RSS feed of this blog

Caroline planners approve proposed sand and gravel mine

The Caroline County Planning Commission recommended approval Wednesday of a sand and gravel mine on the Moss Neck Plantation property owned by the Silver Cos. on U.S. 17.

The vote was split, however.

Commissioners Percell Minor Jr., Timothy Thompson and William Smith all voted to recommend approval while Les Stanley and Bob Fiumara opposed it.

Stanley said he has concerns about allowing another sand and gravel mine to operate in the U.S. 17 corridor while others already exist there, and how the mine will change the character of the area as laid out in the county’s Comprehensive Plan. The land where the sand and gravel mine will go is designated agricultural and rural preservation, which is why a special-exception permit is needed.
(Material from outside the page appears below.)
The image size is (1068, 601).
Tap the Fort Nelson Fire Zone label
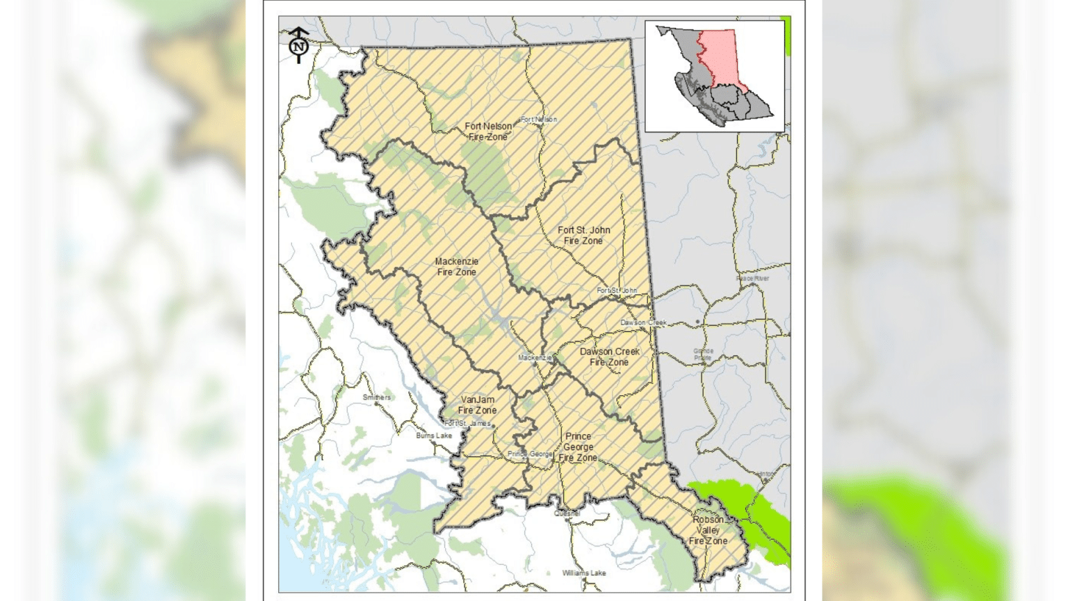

If all the mines opened, it would make the area more industrial, which was not originally intended.

Fiumura said he has concerns about the traffic that the mine will bring to the U.S. 17 corridor.
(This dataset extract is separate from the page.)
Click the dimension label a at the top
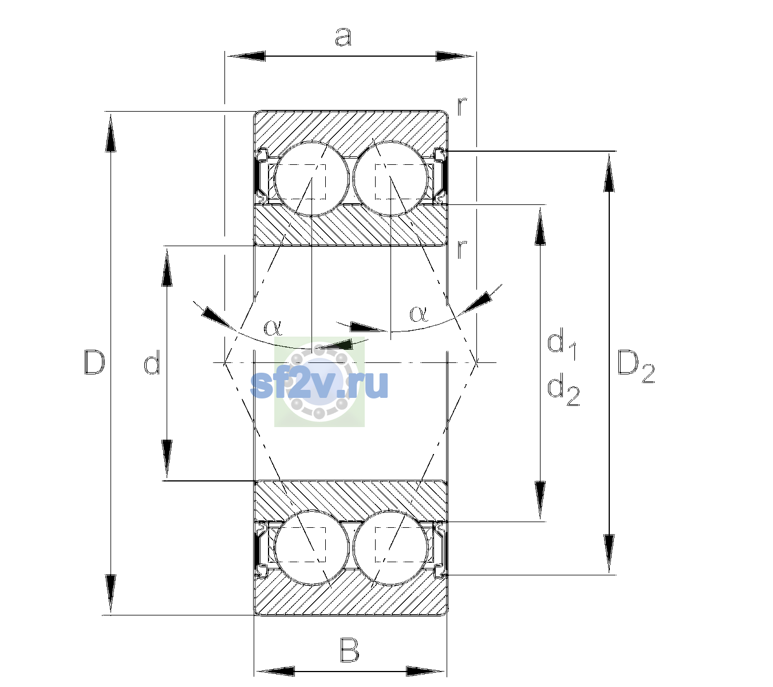342,37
The mine was originally presented to the board in June, but the vote was deferred until the commissioners could have their questions answered by the applicant.

Maryland-based Chaney Enterprises plans to use 544 acres of the 1,209-acre property for mining. Representatives said at previous meetings that no more than 30 acres would be used at one time. Of those 30 acres, 10 would be used for mining, 10 for preparation and 10 for reclamation.

At a previous meeting, there were several public comments, both in favor of and against the mine, and the Planning Commission received a letter opposing the mine from adjoining property owner Gil Shelton and a petition of people opposed to the mine.

County staff imposed a list of 34 conditions for the mining company to meet before the permit is approved.

Some of the conditions include:

Submitting a site plan within 12 months of the date of approval

Applying for the necessary permits within a year of the county’s approval

Maintaining a financial guaranty in an amount of $3,000 per acre

Ensuring the land is restored to a safe and usable condition

Maintaining the road and making improvements.

The site will have berms that will block the view of the mining from the surrounding roads.

A balloon test was completed on Aug. 18 to show the location of the stationary equipment to demonstrate from different vantage points what would be visible. A balloon was raised 30 feet into the air where the equipment would go. The planners will forward their recommendation on to the Board of Supervisors, which will review the request.

Meanwhile, at the Planning Commission’s next session it will elect a new chair and vice chair after Chairman Pete Davis resigned earlier this month.